[Written request]:
Format the records from the start through the line with "[x=391, y=334]" as a two-column CSV headed task and answer, one row per pair. Put each field in quotes and turn any line breaks into spaces.
>> START Records shown
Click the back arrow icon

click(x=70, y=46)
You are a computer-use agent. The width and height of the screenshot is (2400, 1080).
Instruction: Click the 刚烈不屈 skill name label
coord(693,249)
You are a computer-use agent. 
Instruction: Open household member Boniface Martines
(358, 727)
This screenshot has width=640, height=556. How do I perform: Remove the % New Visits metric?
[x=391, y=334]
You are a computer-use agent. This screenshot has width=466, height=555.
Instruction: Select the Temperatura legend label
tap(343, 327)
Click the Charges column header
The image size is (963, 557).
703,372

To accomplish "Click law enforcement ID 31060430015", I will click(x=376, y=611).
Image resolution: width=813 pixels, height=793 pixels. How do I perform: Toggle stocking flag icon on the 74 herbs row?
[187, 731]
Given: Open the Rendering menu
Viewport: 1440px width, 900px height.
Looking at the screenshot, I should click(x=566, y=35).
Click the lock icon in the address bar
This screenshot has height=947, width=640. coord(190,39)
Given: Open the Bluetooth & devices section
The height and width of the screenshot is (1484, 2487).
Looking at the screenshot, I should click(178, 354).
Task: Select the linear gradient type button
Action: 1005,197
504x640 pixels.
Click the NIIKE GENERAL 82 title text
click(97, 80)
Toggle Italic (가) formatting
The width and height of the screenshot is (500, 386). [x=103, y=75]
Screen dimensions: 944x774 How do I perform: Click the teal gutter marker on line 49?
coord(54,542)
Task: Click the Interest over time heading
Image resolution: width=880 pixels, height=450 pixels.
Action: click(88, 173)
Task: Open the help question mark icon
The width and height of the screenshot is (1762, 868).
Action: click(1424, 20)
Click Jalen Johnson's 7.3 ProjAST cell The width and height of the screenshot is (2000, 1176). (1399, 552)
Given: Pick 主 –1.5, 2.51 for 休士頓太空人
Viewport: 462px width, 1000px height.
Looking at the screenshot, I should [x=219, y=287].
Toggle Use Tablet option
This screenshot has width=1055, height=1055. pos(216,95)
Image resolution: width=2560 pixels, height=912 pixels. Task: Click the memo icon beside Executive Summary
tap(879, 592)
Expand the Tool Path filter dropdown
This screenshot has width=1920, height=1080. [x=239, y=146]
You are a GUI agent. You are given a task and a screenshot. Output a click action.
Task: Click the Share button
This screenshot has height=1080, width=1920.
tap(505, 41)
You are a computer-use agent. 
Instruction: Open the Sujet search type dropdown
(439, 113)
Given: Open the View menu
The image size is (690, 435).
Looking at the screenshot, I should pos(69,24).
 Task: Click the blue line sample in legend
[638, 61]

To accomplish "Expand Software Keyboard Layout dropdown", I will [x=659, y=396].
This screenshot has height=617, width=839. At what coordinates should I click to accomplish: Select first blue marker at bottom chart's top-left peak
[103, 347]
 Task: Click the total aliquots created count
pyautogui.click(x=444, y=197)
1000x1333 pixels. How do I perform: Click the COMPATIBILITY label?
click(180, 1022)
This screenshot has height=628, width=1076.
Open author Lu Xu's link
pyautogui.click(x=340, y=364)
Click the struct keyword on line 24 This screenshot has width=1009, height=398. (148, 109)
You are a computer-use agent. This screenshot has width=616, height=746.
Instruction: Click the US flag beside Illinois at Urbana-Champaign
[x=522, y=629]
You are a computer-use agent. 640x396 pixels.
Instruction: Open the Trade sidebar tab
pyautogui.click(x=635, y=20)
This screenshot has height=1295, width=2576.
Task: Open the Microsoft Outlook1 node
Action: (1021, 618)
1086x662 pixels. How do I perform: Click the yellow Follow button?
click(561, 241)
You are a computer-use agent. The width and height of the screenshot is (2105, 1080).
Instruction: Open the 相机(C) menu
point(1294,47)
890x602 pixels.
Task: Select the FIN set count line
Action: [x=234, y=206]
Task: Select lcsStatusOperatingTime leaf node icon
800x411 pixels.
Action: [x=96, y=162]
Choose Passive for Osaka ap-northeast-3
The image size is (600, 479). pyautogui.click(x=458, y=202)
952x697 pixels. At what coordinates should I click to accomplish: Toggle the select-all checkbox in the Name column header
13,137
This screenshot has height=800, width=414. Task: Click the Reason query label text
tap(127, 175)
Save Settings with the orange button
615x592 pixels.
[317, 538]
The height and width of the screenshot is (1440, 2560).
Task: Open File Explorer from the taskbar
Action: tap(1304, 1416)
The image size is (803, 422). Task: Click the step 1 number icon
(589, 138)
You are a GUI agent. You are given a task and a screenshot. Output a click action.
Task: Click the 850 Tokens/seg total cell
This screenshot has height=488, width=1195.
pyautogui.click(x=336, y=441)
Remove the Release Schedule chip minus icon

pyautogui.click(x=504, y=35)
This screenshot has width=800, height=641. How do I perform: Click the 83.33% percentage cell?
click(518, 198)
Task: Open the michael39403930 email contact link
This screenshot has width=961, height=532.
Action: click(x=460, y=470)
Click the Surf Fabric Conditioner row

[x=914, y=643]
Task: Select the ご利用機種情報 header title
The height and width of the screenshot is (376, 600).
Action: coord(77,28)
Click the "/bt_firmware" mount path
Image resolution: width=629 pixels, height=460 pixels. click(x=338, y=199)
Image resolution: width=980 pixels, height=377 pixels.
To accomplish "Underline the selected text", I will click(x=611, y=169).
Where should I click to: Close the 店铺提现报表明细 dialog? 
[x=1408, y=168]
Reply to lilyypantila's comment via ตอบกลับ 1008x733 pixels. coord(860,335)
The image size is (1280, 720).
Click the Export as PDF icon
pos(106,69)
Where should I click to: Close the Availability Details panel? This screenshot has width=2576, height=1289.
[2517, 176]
>> END Records shown
[Worked answer]:
task,answer
"Click the back arrow icon","click(x=70, y=46)"
"You are a computer-use agent. The width and height of the screenshot is (2400, 1080). Instruction: Click the 刚烈不屈 skill name label","coord(693,249)"
"You are a computer-use agent. Instruction: Open household member Boniface Martines","(358, 727)"
"This screenshot has width=640, height=556. How do I perform: Remove the % New Visits metric?","[x=391, y=334]"